IntelLabs / coach

Reinforcement Learning Coach by Intel AI Lab enables easy experimentation with state of the art Reinforcement Learning algorithms
https://intellabs.github.io/coach/
Apache License 2.0
2.32k stars 459 forks source link

BasicRLGraphManager should encourage finish an episode #259

Closed redknightlois closed 5 years ago

redknightlois commented 5 years ago

On cases with sparse rewards, the transitions always get 0 reward because the information is essentially not known because the graph manager does not accumulate for the entire episode.

https://github.com/NervanaSystems/coach/blob/master/rl_coach/graph_managers/graph_manager.py#L483

This method should be modified to read instead:

self.act(EnvironmentSteps(1), wait_for_full_episodes=self.agent_params.algorithm.act_for_full_episodes)

It would also be interesting that we could configure the first parameter too.

redknightlois commented 5 years ago

Disregard the reason, I didn't see the discounted reward being correctly applied. Still, the change is good to diminish the CPU consumption of the BasicRLGraphManager.
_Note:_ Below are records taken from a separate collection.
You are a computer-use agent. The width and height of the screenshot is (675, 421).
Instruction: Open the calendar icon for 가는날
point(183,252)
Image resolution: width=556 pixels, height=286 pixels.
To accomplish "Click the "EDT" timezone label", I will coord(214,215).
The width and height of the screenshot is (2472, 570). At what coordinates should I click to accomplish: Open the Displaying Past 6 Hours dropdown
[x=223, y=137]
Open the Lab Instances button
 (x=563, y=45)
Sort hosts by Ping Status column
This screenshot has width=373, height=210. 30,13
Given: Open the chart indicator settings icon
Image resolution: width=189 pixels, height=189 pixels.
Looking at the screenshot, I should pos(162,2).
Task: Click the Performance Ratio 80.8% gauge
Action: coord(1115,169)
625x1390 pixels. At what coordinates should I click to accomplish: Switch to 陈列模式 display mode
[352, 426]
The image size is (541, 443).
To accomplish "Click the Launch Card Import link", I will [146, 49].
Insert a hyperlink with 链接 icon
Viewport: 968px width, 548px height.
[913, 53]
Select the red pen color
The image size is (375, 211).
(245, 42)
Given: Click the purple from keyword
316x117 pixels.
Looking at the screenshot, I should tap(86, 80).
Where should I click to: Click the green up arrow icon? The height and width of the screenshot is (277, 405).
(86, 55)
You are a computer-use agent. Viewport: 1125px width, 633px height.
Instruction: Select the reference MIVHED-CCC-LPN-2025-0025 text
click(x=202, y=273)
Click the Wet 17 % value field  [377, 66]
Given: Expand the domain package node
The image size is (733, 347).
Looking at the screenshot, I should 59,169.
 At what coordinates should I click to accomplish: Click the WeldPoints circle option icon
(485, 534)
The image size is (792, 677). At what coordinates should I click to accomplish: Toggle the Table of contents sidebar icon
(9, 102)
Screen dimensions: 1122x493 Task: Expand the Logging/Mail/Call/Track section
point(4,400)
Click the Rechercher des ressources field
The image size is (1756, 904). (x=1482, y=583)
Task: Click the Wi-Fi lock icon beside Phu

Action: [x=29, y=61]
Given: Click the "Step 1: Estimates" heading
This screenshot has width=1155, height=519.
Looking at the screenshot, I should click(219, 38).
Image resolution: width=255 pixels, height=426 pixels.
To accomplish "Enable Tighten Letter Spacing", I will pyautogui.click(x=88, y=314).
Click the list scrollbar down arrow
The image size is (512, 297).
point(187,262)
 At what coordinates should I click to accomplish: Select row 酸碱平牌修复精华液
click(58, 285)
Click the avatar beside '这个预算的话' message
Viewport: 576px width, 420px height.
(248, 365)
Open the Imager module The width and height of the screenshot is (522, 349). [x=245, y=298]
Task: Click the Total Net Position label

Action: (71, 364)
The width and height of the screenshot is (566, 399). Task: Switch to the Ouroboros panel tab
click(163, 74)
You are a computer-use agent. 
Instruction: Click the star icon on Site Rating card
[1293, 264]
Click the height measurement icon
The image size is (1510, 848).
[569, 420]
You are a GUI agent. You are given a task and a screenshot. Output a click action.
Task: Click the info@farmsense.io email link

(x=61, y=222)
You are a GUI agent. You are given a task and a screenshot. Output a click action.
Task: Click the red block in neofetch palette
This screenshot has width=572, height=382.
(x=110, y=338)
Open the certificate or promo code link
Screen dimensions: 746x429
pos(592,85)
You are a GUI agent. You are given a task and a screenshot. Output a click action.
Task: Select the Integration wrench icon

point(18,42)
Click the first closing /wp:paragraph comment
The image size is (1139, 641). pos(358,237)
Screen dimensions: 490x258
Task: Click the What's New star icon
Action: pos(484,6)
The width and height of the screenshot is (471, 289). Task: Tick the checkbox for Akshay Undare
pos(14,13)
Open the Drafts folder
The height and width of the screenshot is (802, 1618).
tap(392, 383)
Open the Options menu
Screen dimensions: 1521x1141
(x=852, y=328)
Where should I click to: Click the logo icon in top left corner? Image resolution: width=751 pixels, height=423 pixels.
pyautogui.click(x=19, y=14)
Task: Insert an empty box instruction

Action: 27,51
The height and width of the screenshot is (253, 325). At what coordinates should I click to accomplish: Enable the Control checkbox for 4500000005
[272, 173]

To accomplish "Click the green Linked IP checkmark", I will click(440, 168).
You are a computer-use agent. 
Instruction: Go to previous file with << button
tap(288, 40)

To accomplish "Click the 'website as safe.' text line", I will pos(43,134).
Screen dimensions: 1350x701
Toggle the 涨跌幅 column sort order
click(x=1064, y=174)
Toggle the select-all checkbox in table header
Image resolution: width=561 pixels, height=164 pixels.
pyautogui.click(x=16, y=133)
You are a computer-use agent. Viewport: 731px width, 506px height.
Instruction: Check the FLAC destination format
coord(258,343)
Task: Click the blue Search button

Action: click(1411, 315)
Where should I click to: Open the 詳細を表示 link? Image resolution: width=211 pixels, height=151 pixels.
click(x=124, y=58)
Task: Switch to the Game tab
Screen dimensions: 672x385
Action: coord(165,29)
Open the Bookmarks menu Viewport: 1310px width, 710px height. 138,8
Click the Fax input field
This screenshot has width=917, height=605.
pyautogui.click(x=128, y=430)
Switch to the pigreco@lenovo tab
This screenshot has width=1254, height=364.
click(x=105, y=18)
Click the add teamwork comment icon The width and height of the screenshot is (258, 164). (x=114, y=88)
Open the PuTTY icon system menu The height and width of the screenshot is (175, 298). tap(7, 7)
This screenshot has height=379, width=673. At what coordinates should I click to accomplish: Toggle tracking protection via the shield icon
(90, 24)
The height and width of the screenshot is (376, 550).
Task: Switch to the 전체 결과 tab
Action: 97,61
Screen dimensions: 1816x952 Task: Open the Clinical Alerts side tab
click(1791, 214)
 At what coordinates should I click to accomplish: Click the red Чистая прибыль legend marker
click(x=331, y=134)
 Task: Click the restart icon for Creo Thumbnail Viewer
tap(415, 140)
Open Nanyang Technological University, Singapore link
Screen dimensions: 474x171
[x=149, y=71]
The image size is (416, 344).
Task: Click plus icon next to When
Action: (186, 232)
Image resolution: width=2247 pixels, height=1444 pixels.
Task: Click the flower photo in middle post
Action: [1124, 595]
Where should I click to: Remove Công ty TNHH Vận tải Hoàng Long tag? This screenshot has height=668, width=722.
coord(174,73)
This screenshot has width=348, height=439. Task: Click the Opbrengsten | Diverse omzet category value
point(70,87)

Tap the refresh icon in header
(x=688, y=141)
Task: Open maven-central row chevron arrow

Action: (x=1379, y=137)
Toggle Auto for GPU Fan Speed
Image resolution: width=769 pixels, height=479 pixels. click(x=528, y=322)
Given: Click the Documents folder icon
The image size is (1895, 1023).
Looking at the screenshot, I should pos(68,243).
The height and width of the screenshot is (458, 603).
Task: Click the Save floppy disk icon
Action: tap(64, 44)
In the scenario I am playing around, I can barely keep the GPU at higher than 5%

gal-leibovich commented 5 years ago

I'm sorry, but I'm not following on what exactly is the issue at hand.Could you please provide a reproducing example?

The line that was referenced is asking for a single EnvironmentStep at the BasicRLGraphManager level, in order to allow for agents in both different hierarchy levels (and even on the same level) to expand on this to their desired num_consecutive_playing_steps. So for instance we might have one agent wanting to play 4 steps between each train period (e.g. DQN), and other agent asking to play just a single step, before the next training phase. This line allows to do both, by allowing each agent to actually decide on its personal number of playing steps.

If you suspect an issue here, please provide a reproducing example.

jamartinh commented 5 years ago

Will graph manager be renamed/transitioned to the so called Block Factory ?

galnov commented 5 years ago

Closing this due to no reproduction. Please reopen if needed.